Wang Rongsheng, Yao Qingsong, Jiang Zihang, Lai Haoran, He Zhiyang, Tao Xiaodong, Zhou S Kevin
School of Biomedical Engineering, Division of Life Sciences and Medicine, University of Science and Technology of China (USTC), Hefei Anhui, 230026, China; Center for Medical Imaging, Robotics, Analytic Computing & Learning (MIRACLE), Suzhou Institute for Advance Research, USTC, Suzhou Jiangsu, 215123, China; Anhui IFLYTEK CO., Ltd., China.

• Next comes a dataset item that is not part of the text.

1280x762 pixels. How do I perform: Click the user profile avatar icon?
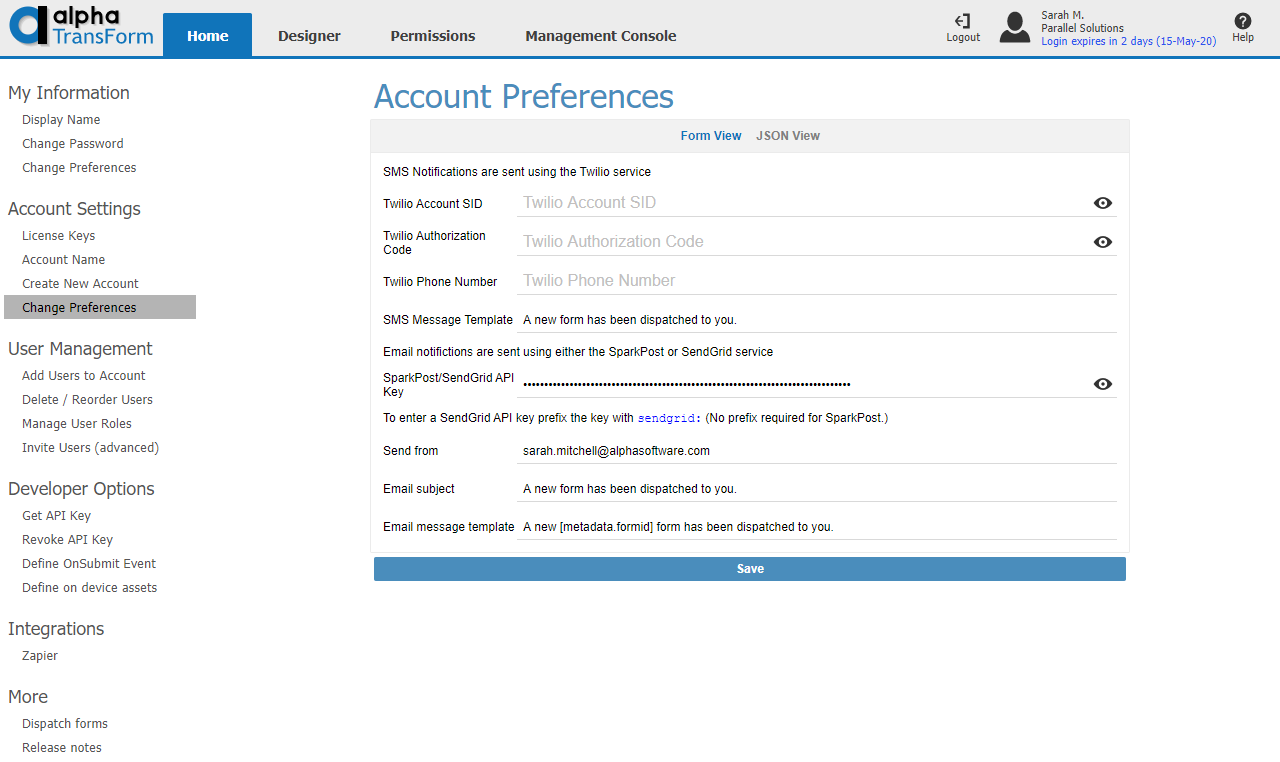point(1014,27)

Stanford University, Palo Alto, CA, 94025, United States.
Med Image Anal. 2025 Jun 26;105:103690. doi: 10.1016/j.media.2025.103690.
Despite significant advancements in medical vision-language pre-training, existing methods have largely overlooked the inherent linguistic complexity and imbalanced issue within medical reports, as well as the complex cross-modality contextual relationships between texts and images. To close this gap, we propose a novel Entity-centered Context-aware Medical Vision-language Pre-training (ECAMP) framework, which establishes a more entity-centered, context-sensitive, and balanced understanding of medical reports to effectively pre-train the vision encoder. We first distill entity-centered context from medical reports utilizing large language models, enabling ECAMP to draw more precise supervision from the text modality. By further incorporating entity-aware re-balanced factor and descriptor masking strategies into masked language modeling, ECAMP significantly enhances the knowledge of entities within the reports. A context-guided super-resolution task is proposed alongside a multi-scale context fusion design to improve the semantic integration of both coarse and fine-level image representations, which prompts better performance for multi-scale downstream applications. ECAMP integrates these innovations together, leading to significant performance leaps over current state-of-the-art methods and establish a new standard for cross-modality pre-training in medical imaging. The effectiveness of ECAMP is demonstrated by extensive experiments on various domains and organs, which achieves cutting-edge results on multiple tasks including classification, segmentation, and detection across 5 public chest X-ray and 4 fundoscopy datasets respectively.
尽管医学视觉语言预训练取得了显著进展,但现有方法在很大程度上忽略了医学报告中固有的语言复杂性和不平衡问题,以及文本与图像之间复杂的跨模态上下文关系。为了弥补这一差距,我们提出了一种新颖的以实体为中心的上下文感知医学视觉语言预训练(ECAMP)框架,该框架建立了一种更加以实体为中心、上下文敏感且平衡的医学报告理解方式,以有效地预训练视觉编码器。我们首先利用大语言模型从医学报告中提取以实体为中心的上下文,使ECAMP能够从文本模态中获得更精确的监督。通过进一步将实体感知重新平衡因子和描述符掩码策略纳入掩码语言建模,ECAMP显著增强了报告中实体的知识。同时提出了一个上下文引导的超分辨率任务以及多尺度上下文融合设计,以改善粗粒度和细粒度图像表示的语义整合,从而在多尺度下游应用中实现更好的性能。ECAMP将这些创新整合在一起,相比当前的最先进方法实现了显著的性能飞跃,并为医学成像中的跨模态预训练树立了新的标准。在各种领域和器官上进行的广泛实验证明了ECAMP的有效性,它在分别跨越5个公共胸部X光和4个眼底镜检查数据集的分类、分割和检测等多个任务上取得了前沿成果。